Television channels owned by or seen as sympathetic to the Brotherhood were unceremoniously taken off air. The state printer did not run off its party newspaper on Thursday.
In Zagazig, the Nile Delta city where Mursi has a family home, 80 people were injured. Witnesses said the army moved in to seal the area after an attack on pro-Mursi protesters by men on motorcycles led to clashes with sticks, knives and bottles.
For a movement that has been banned and politically oppressed for most of its 85-year history, such developments have reinforced impressions among the Islamists that a "deep state", once loyal to fallen autocrat Hosni Mubarak and his army-backed predecessors, is still determined to crush it.
US CONCERN
The armed forces' longtime US sponsor - which provides $1.3 billion in annual military aid - has voiced concern for human rights, but also for the stability of the biggest Arab nation. Egypt's peace with Israel and control of the Suez Canal give it a strategic importance for many beyond its 84 million people.
The White House has avoided condemning Morsi's ouster as a "coup", a distinction that could trigger legal US obstacles to aid. Some on Obama's national security team had contacted Egyptian officials "to convey the importance of a quick and responsible return of full authority to a democratically elected civilian government", it said.

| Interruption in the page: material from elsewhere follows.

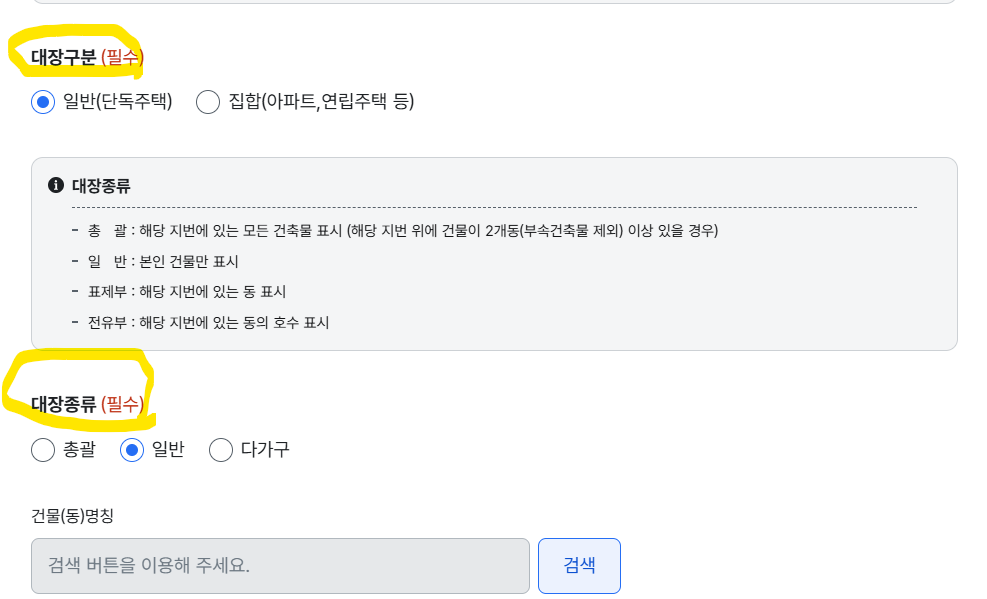Viewport: 987px width, 599px height.
Task: Click the red (필수) mark beside 대장구분
Action: (122, 57)

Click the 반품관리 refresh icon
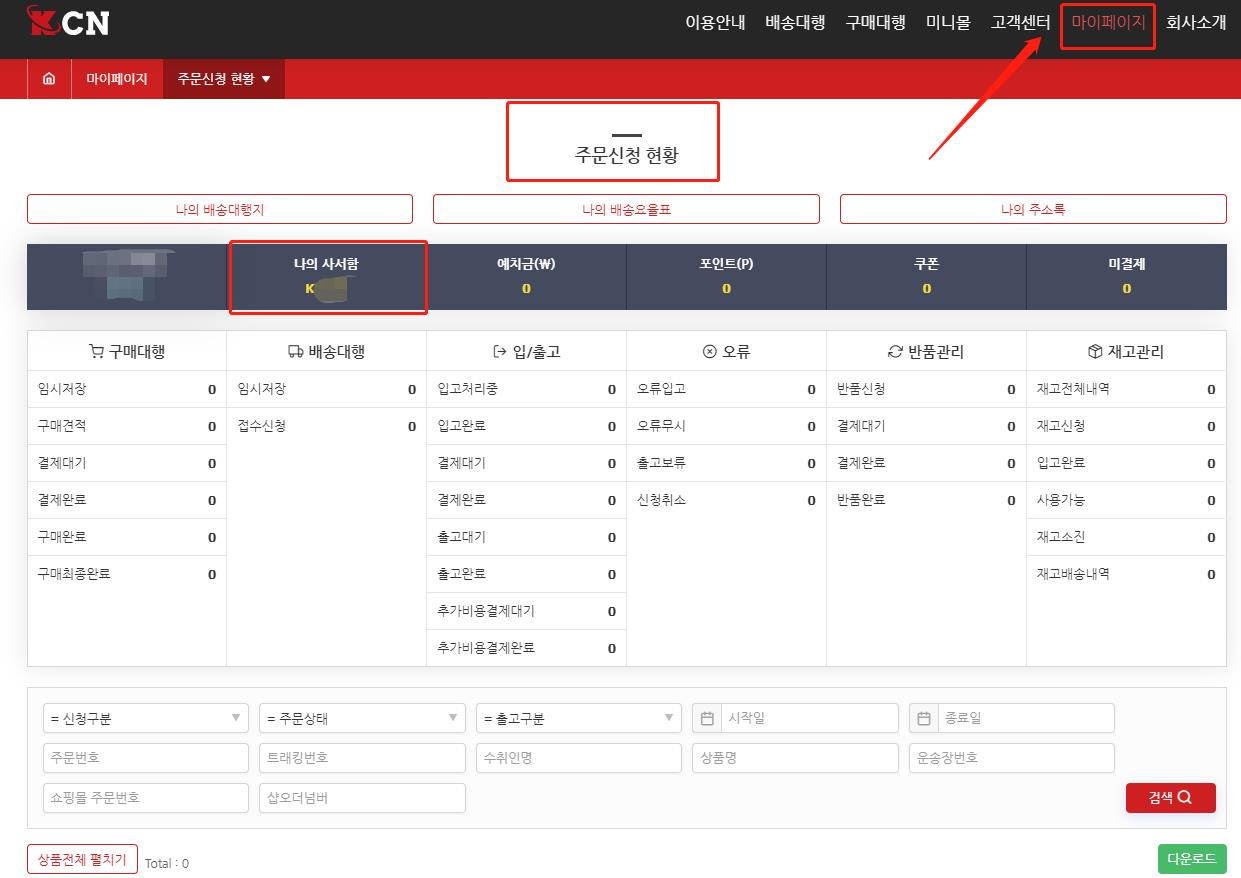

In a statement on its Facebook page, the Egyptian military command said: "Wisdom, true nationalism and constructive human values that all religions have called for, require us now to avoid taking any exceptional or arbitrary measures against any faction or political current."
That appeared to be a response to concern internationally that, following Morsi's overthrow, there was a campaign of arrest and intimidation against the Brotherhood.
Egypt's caretaker Foreign Minister Mohamed Kamel Amr said that US Secretary of State John Kerry had expressed concern during a telephone call on Thursday for human rights:
"He was worried about the status of human rights," Amr said. "Understandably. I assured him there is no retribution, no acts of vengeance, that nobody will be treated outside the law."
Amr, a career diplomat who tended his resignation to Morsi after Sunday's anti-government protests, said he had spent the day calling international counterparts and briefing ambassadors with the message that there had been no "military coup" in Egypt. The army had merely heeded the popular will.
Of his conversation with Kerry, he said: "I told him that the main aim of the military now is to maintain security.
"There will be no acts of violence, no acts of exclusion. Everybody will be included. The idea is to have everybody participating in the transitional process."